Problems
a) In the essay on religious freedom laws, where and in what year did scientists release the Great Mexican Toad?
b) Decide whether each statement agrees with the essay on religious freedom laws, answering yes or no and quoting the deciding words: (i) Captain Louis Hope grew the nation's first successful sugarcane crop at Moreton Bay. (ii) The released toads ate up the cane larvae. (iii) No anti-discrimination action has ever been brought against the writer.

Moreton Bay, 1862. Captain Louis Hope grows the nation’s first successful crop of sugarcane. By the end of the century it was an important export industry threatened by just one thing, native beetle larvae that ate at the cane’s roots. By the 1900s Queensland scientists set to work identifying the pest, and proposing a solution.

Cairns, 1935. Scientists released the Great Mexican Toad, Bufo marinus, in the hope that they would eat up cane larvae. They didn’t.

Suffering almost zero predation, however, they have since plagued northern Australia, devastating countless beautiful native species. The failed pest-controller became a far more menacing pest.

This is I believe a prophetic fable of what we are on the cusp of doing with the proposed “religious freedom laws.” These laws will prove to be a pest, devouring much of what is natural and beautiful, and creating a problem far larger and more insidious than that which it attempts to address.

I write as Christian leader, representing many who are intended to be protected by this legislation. I write also as someone against whom existing anti-discrimination action has been brought, a mildly annoying ordeal that the new legislation attempts to mitigate. I have considerable public and personal interest in this legislation.

I begin by identifying some of the more glaring problems with the draft legislation, before describing its unintended but ineluctably catastrophic effects. I then outline a harder but better approach to the existing problem, and conclude by showing the ultimate futility of religious freedom laws.

There are at least five obvious problems with the draft Religious Discrimination Bill 2019.

(1) The legislation is reactionary rather than principled 

The convoluted Section 8 of the draft states that “an employer conduct rule that […] would have the effect of restricting or preventing an employee of the employer from making a statement of belief at a time other than when the employee is performing work on behalf of the employer; is not reasonable unless compliance with the rule by employees is necessary to avoid unjustifiable financial hardship to the employer.” This manifestly reacts to the notorious Israel Folau case.

Extracted data
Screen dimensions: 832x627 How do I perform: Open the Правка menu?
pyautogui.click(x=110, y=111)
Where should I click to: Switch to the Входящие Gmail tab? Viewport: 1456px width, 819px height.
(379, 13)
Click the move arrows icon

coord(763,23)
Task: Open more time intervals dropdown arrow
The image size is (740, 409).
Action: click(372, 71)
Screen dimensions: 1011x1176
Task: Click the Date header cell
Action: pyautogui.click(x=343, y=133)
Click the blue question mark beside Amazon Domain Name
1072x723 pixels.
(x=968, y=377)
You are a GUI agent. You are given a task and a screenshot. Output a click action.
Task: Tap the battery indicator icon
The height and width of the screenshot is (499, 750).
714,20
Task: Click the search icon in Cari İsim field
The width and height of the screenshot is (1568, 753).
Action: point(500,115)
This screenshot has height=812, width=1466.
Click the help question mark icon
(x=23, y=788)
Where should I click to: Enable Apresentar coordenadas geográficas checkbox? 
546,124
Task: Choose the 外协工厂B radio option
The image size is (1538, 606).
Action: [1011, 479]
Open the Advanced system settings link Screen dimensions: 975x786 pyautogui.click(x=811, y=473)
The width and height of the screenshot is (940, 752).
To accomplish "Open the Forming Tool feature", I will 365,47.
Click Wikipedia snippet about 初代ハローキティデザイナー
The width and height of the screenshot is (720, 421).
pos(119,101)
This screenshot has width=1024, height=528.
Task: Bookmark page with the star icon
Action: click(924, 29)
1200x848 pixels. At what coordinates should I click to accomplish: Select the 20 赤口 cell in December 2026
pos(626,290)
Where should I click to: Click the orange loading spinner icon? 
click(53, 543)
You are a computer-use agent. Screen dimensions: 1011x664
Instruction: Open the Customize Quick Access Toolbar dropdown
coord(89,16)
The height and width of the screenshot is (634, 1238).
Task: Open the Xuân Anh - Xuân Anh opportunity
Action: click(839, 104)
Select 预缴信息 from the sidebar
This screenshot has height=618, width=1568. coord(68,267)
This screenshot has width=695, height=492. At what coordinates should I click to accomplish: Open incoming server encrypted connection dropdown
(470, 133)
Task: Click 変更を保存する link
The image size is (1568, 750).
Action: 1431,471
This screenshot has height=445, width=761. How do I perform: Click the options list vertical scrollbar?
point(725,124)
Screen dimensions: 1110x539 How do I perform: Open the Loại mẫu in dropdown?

Outputs
a) Cairns, 1935.

b)
(i) Yes: "Captain Louis Hope grows the nation’s first successful crop of sugarcane."
(ii) No: "They didn’t."
(iii) No: "I write also as someone against whom existing anti-discrimination action has been brought"